Estos espacios virtuales se desarrollan dentro de la red de redes, “Internet”.
Ésta constantemente se reinventa, lo cual es una gran ventaja competitiva con
respecto a otros medios, ya que permite la actualización de contenidos, la
escalabilidad de las plataformas, el mejoramiento de la usabilidad de los
ambientes y sobre todo reduce la distancia entre los usuarios y las
organizaciones a sólo un “click”.
Términos como e-business, e-marketing o
e-service no son modismos del lenguaje, son realmente nuevas tendencias en el
área de negocios, las cuales pretenden desarrollar plataformas de comercio
electrónico globales, de alto rendimiento y competitividad.
Acceso
y disponibilidad 365 días al año
Actualmente, los clientes requieren un
servicio excelente y coherente, y un acceso y disponibilidad de nada menos que
24 horas al día, 365 días del año. Con la competición a un solo click de
distancia, ninguna organización puede permitirse el lujo de prescindir de un
sistema de gestión de las relaciones con los clientes (Customer Relationship
Management, en inglés, o C.R.M. abreviado) de vanguardia, que cubra todos los
canales y funcionalidades y que eleve el servicio al cliente de un
planteamiento obsoleto a un nivel estratégico.

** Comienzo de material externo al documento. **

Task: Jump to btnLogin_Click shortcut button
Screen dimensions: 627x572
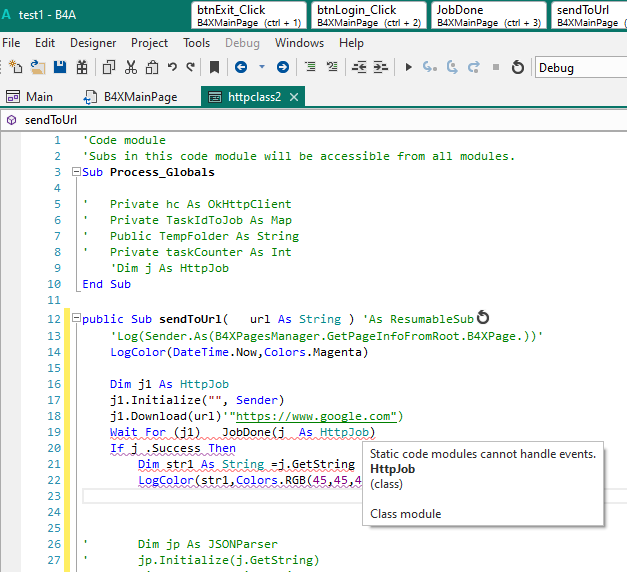Action: click(368, 15)
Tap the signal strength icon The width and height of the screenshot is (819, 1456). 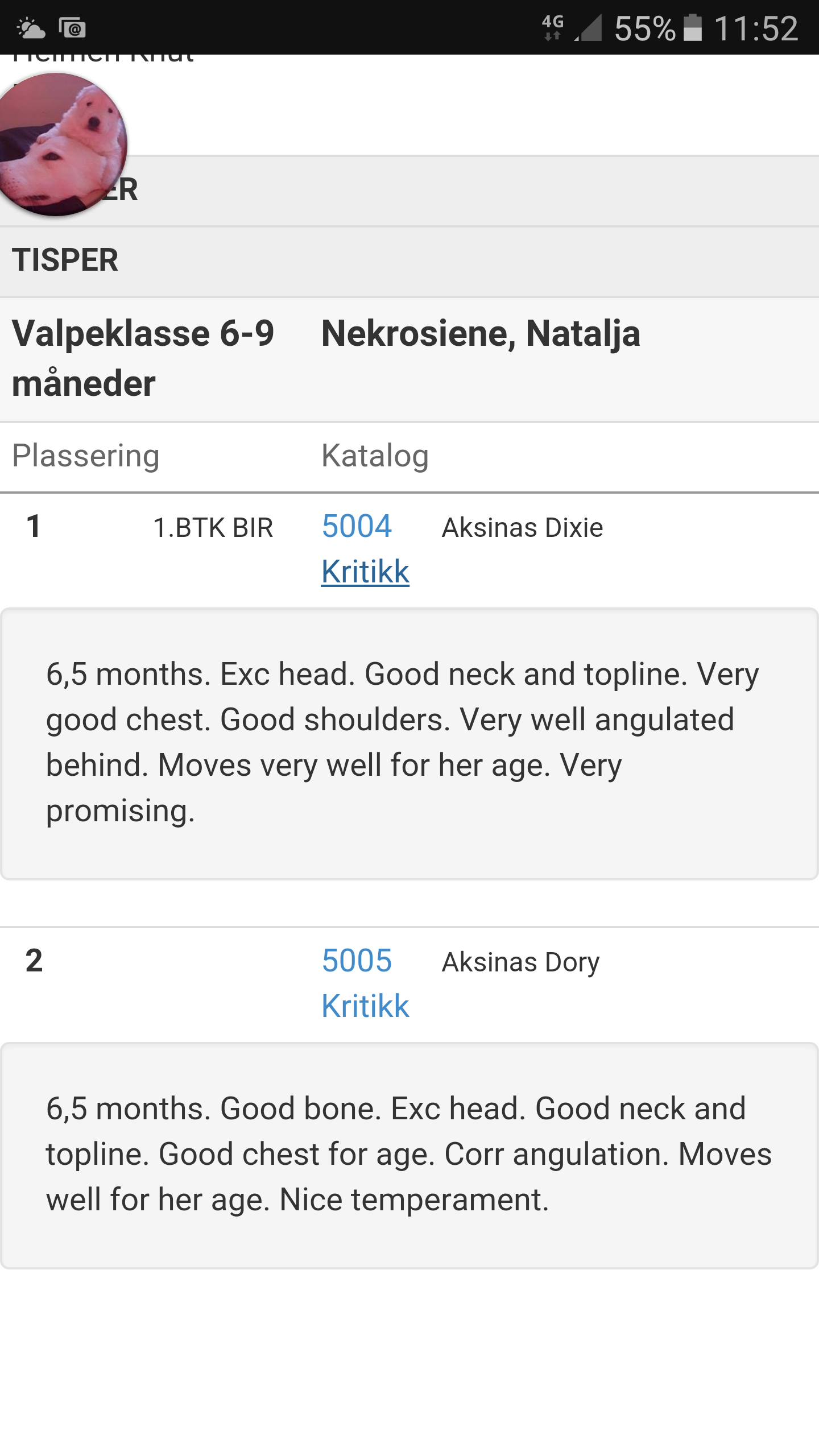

Un C.R.M. es precisamente esa estrategia de
negocio que toda empresa necesita. Creado para comprender y anticipar las
necesidades de los clientes actuales y potenciales de la firma, C.R.M. es como
un proceso que ayuda a unir todas las piezas que representan información acerca
de clientes, ventas, mercadeo, preferencias, comportamientos y tendencias del
mercado.
La solución C.R.M. de una organización debe
admitir todos los canales posibles de interacción con el cliente: Teléfono,
fax, correo electrónico, Internet, dispositivos inalámbricos y el contacto
directo.
Las iniciativas de Customer Relationship
Management (C.R.M.) tienen como objetivo aproximar a los clientes y las
corporaciones, construyendo relaciones de largo plazo basadas en el
conocimiento mutuo y en la satisfacción de sus necesidades y maximizando, de
esta forma, el valor a lo largo de su ciclo de vida.
El término C.R.M. es normalmente usado para
designar un conjunto de técnicas, metodologías y herramientas informáticas que
permiten a las agrupaciones construir iniciativas de relationship marketing.
Revisión
de las plataformas
Sin embargo, en la actualidad, la
aplicabilidad de estos sistemas de información se ha visto cuestionada debido a
la falta de adaptabilidad de las plataformas tecnológicas a las verdaderas
necesidades de cada corporación. Es común denominador que se provea a una
industria de una plataforma tecnológica excesivamente costosa y compleja sin
ningún tipo de adaptación, lo que crea un desequilibrio en los procesos back
office de las corporaciones, teniendo éstas que adecuarse al paquete
tecnológico y no la tecnología adecuándose a los procedimientos y necesidades
de cada empresa. El proveedor de servicios I.T. busca proveer herramientas
costosas y no herramientas adaptables. La aplicación de cada fase de las
herramientas tecnológicas debe proveer al empresariado un instrumento de
cohesión entre la filosofía de funcionamiento de la corporación y la
automatización del manejo de la información evaluando necesidades, beneficios y
objetivos a corto y largo plazos, a fin de poder adecuar las estrategias C.R.M.
a sus organizaciones.
El tipo de herramientas que se pueden
desarrollar en el entorno tecnológico, y que puedan proveer a la industria
beneficios a corto, mediano y largo plazos, es diverso. No existe la fórmula
mágica para implementar un sistema C.R.M.; el único punto claro es que el
cliente es el factor más importante a la hora de establecer una estrategia de
desarrollo de tecnologías dirigidas hacia él.